[What the exercise asks]:
What you return should match the data below exactly, line for line.

====== Extracted records

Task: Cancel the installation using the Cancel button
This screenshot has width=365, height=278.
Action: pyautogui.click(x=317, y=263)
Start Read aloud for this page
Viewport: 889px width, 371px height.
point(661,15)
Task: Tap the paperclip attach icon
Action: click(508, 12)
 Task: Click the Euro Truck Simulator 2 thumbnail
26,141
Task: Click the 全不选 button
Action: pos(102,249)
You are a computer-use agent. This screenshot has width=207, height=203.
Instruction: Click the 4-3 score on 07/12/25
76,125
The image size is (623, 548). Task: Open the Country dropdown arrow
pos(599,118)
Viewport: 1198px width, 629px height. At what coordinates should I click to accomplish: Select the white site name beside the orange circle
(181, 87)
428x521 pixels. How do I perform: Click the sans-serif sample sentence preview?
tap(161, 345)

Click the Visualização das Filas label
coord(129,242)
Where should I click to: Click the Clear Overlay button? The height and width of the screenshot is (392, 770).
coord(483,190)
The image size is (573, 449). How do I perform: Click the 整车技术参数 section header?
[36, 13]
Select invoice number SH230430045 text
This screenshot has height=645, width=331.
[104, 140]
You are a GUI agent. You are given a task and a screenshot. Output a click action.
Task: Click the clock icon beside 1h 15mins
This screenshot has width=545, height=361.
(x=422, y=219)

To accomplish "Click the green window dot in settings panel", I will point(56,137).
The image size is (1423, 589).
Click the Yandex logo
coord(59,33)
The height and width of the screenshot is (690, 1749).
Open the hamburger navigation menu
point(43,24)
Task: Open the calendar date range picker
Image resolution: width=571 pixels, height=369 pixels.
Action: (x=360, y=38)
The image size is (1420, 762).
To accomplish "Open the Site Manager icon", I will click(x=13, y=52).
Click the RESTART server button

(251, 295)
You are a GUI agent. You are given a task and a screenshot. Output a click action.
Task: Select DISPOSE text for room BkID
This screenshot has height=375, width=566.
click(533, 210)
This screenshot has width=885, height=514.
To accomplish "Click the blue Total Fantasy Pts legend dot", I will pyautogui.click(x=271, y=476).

============

[Answer]:
Task: Cancel the installation using the Cancel button
This screenshot has width=365, height=278.
Action: pyautogui.click(x=317, y=263)
Start Read aloud for this page
Viewport: 889px width, 371px height.
point(661,15)
Task: Tap the paperclip attach icon
Action: click(508, 12)
 Task: Click the Euro Truck Simulator 2 thumbnail
26,141
Task: Click the 全不选 button
Action: pos(102,249)
You are a computer-use agent. This screenshot has width=207, height=203.
Instruction: Click the 4-3 score on 07/12/25
76,125
The image size is (623, 548). Task: Open the Country dropdown arrow
pos(599,118)
Viewport: 1198px width, 629px height. At what coordinates should I click to accomplish: Select the white site name beside the orange circle
(181, 87)
428x521 pixels. How do I perform: Click the sans-serif sample sentence preview?
tap(161, 345)

Click the Visualização das Filas label
coord(129,242)
Where should I click to: Click the Clear Overlay button? The height and width of the screenshot is (392, 770).
coord(483,190)
The image size is (573, 449). How do I perform: Click the 整车技术参数 section header?
[36, 13]
Select invoice number SH230430045 text
This screenshot has height=645, width=331.
[104, 140]
You are a GUI agent. You are given a task and a screenshot. Output a click action.
Task: Click the clock icon beside 1h 15mins
This screenshot has width=545, height=361.
(x=422, y=219)

To accomplish "Click the green window dot in settings panel", I will point(56,137).
The image size is (1423, 589).
Click the Yandex logo
coord(59,33)
The height and width of the screenshot is (690, 1749).
Open the hamburger navigation menu
point(43,24)
Task: Open the calendar date range picker
Image resolution: width=571 pixels, height=369 pixels.
Action: (x=360, y=38)
The image size is (1420, 762).
To accomplish "Open the Site Manager icon", I will click(x=13, y=52).
Click the RESTART server button

(251, 295)
You are a GUI agent. You are given a task and a screenshot. Output a click action.
Task: Select DISPOSE text for room BkID
This screenshot has height=375, width=566.
click(533, 210)
This screenshot has width=885, height=514.
To accomplish "Click the blue Total Fantasy Pts legend dot", I will pyautogui.click(x=271, y=476).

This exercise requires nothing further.